* [Provided entries]
_ _ _ _ _ _ _

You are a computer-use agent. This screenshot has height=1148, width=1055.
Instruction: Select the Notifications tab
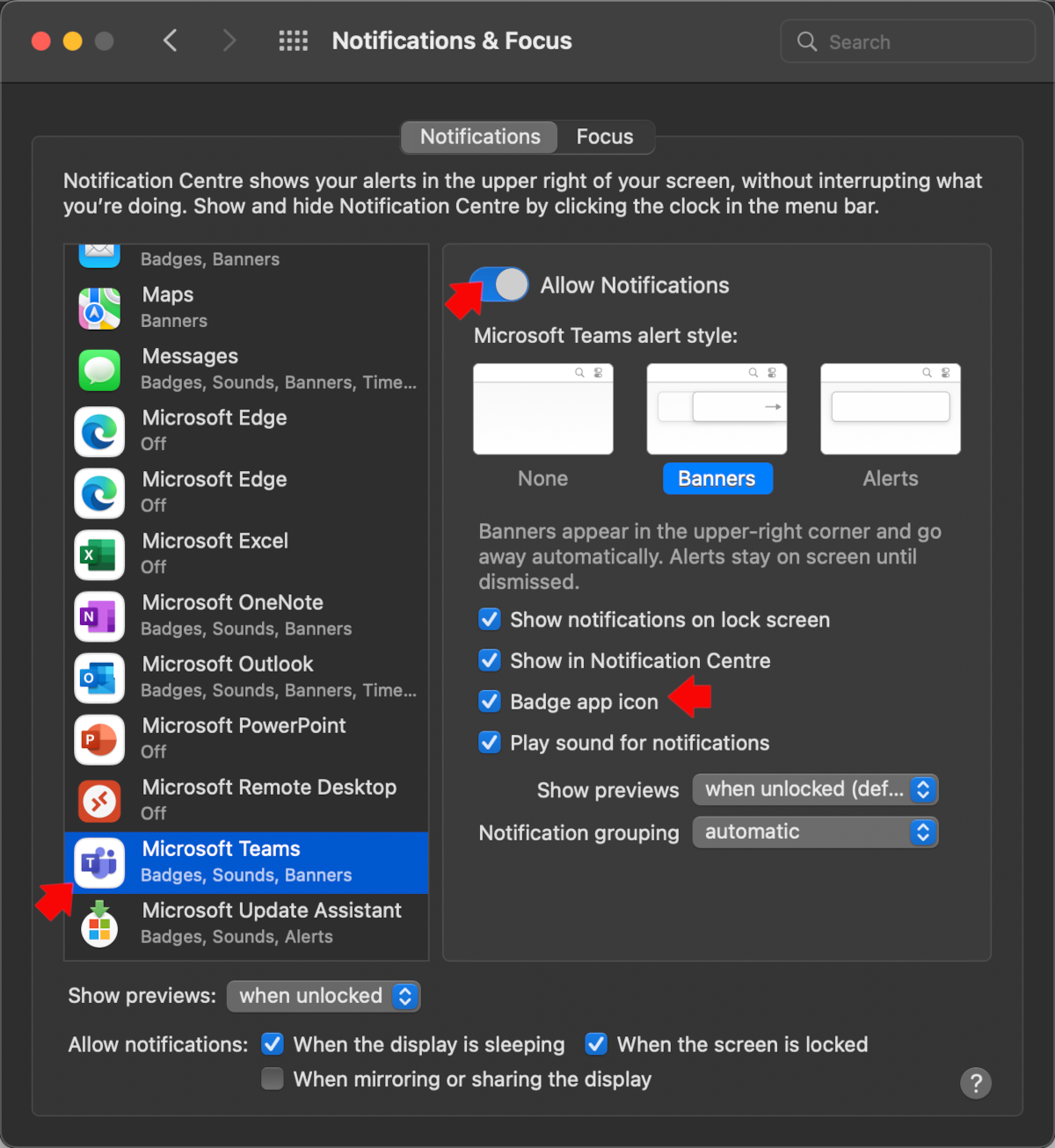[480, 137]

_ _ _ _ _ _ _

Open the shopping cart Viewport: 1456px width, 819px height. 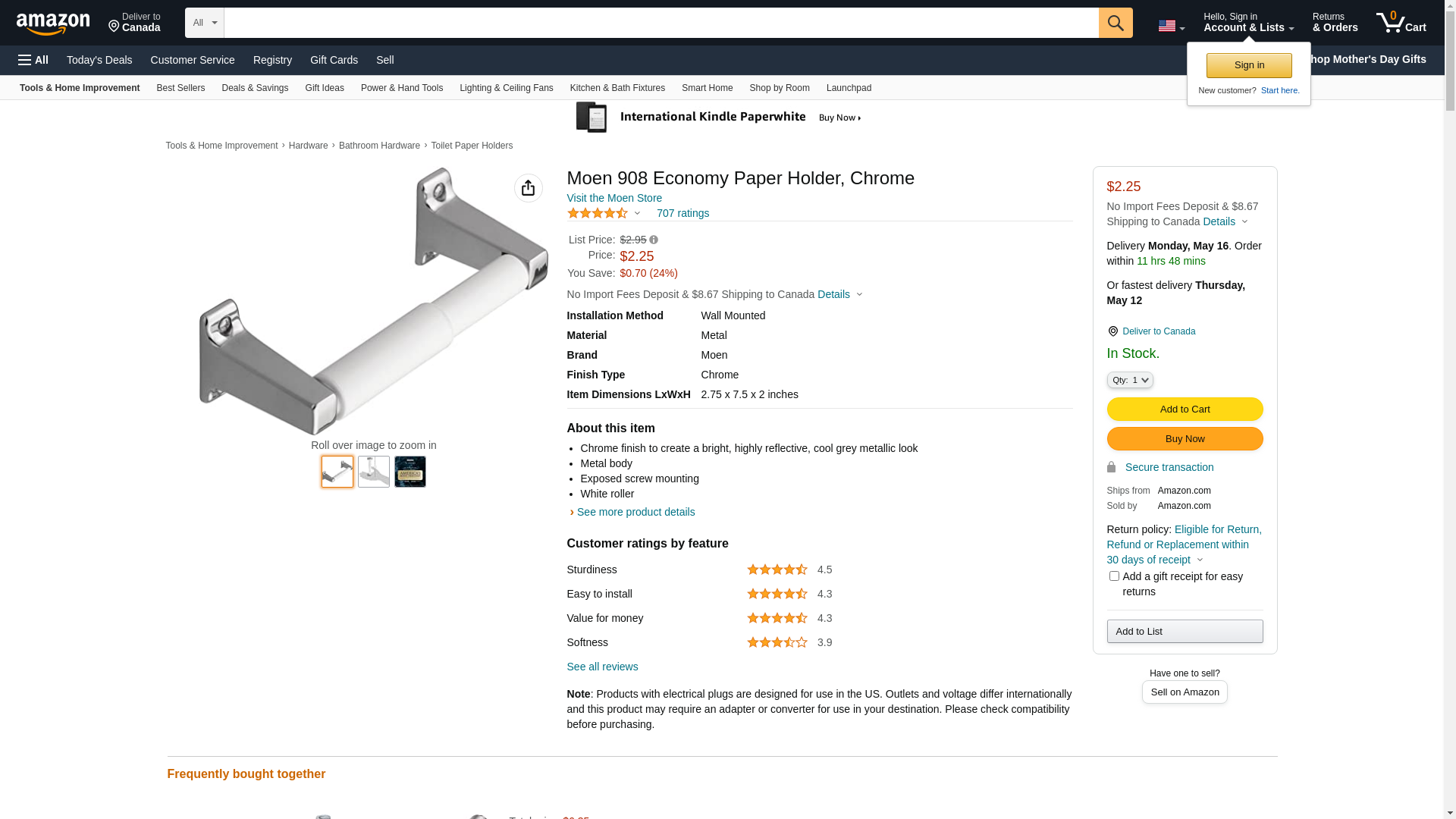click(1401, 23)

_ _ _ _ _ _ _

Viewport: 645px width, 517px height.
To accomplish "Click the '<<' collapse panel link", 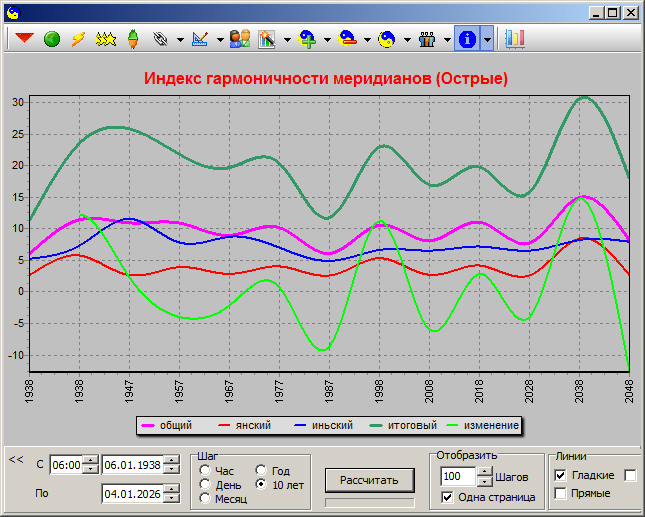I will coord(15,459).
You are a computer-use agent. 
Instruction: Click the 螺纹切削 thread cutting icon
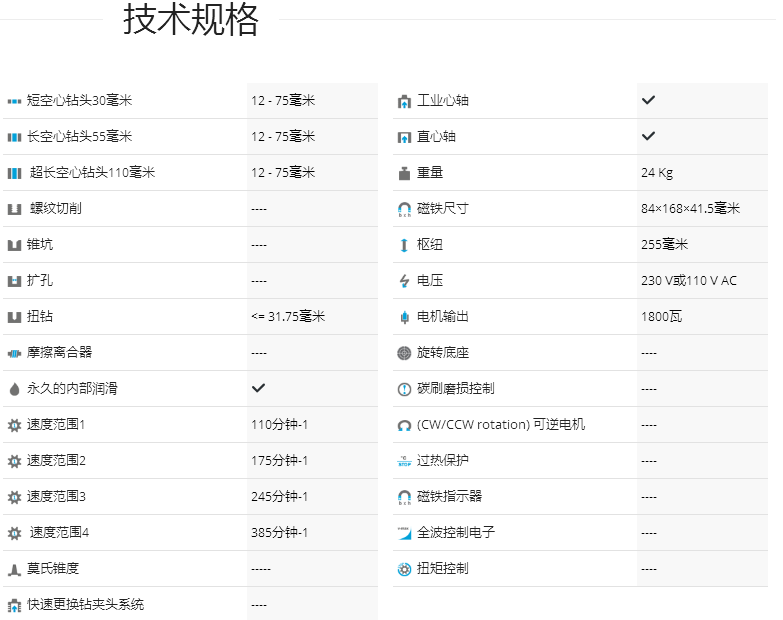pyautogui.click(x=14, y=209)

_ _ _ _ _ _ _

Tally the lines of the entries that carry the word "agent" and say only that number.

* [Response] 2